The build-vs-buy calculus for PIM is shifting toward build: SaaS license costs are rising while AI-assisted development lowers the cost of building. Custom pays off given four signals: non-standard data models, deep ERP integration, supplier-specific validation, AI readiness. Industry TCO calculations (vendor source!) see the mid-market almost even and enterprise favoring custom — more important than the figures are the hidden SaaS costs: connector fees, the configuration ceiling, lock-in.

  • Four signals for custom: non-standard data models, deep ERP/OMS integration, supplier-specific validation, AI readiness as a requirement.
  • Hidden SaaS costs are the core argument: connector fees per integration, "configurable does not mean unlimited", upgrade regression testing.
  • Industry TCO over 3 years (source: custom provider Evinent, to be weighed accordingly): mid-market ~EUR 344k SaaS vs. ~EUR 370k custom; enterprise tips in favor of custom.
  • AI-assisted development shortens custom MVPs significantly — the industry cites 14–16 weeks to go-live.
  • A custom PIM does not mean a monolith: Postgres + typed attribute model + LLM pipelines + syndication API is the lean reference architecture.

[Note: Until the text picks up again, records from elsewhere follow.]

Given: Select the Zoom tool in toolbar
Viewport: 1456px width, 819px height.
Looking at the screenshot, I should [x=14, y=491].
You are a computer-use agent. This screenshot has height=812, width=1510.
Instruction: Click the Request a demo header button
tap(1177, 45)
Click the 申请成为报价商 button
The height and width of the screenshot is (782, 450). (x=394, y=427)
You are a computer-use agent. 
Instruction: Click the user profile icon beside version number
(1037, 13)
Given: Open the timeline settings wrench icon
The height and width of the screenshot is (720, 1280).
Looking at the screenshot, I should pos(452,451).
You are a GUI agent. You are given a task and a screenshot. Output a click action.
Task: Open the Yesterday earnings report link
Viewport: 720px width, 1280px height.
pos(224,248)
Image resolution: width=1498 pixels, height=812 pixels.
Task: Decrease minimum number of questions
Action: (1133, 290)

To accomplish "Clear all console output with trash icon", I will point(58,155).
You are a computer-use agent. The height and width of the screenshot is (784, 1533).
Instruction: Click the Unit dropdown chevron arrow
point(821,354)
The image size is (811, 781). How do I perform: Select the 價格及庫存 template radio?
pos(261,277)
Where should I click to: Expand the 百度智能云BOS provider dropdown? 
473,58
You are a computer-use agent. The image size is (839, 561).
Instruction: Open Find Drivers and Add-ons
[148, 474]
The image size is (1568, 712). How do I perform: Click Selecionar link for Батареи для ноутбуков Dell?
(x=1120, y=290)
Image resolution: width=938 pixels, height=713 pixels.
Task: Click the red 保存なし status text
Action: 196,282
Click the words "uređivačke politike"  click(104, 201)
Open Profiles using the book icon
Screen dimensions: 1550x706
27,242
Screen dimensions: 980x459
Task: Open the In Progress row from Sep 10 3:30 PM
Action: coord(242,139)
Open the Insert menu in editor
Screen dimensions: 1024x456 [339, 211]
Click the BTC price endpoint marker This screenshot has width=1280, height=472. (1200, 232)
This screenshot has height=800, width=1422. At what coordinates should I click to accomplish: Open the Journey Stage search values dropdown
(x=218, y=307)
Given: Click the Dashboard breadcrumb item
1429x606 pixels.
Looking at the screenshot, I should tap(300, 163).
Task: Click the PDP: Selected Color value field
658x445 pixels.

For years, the simple rule for PIM was: buy, don't build. In 2026, the math is less clear-cut — for two reasons that reinforce each other: license and add-on costs for SaaS systems are rising, and AI-assisted development is lowering the cost of the alternative. Time for an honest reassessment.

The four signals that custom is the right choice

  • Non-standard data models: bundles, configurable variants, and complex relationships that standard attribute models can only represent through contortions.
  • Deep ERP/OMS integration: shared business logic instead of mere data sync — framework agreements, tiered pricing, availability in product context.
  • Supplier-specific validation: different upload formats, approval workflows, and field rules per supplier.
  • AI readiness as a requirement: structured, traceable data for automation, semantic search, and shopping agents — built into the data model from the start rather than retrofitted.

If none of these signals apply, a standard system is usually the better path — then the question becomes SaaS versus open source, not buy versus build.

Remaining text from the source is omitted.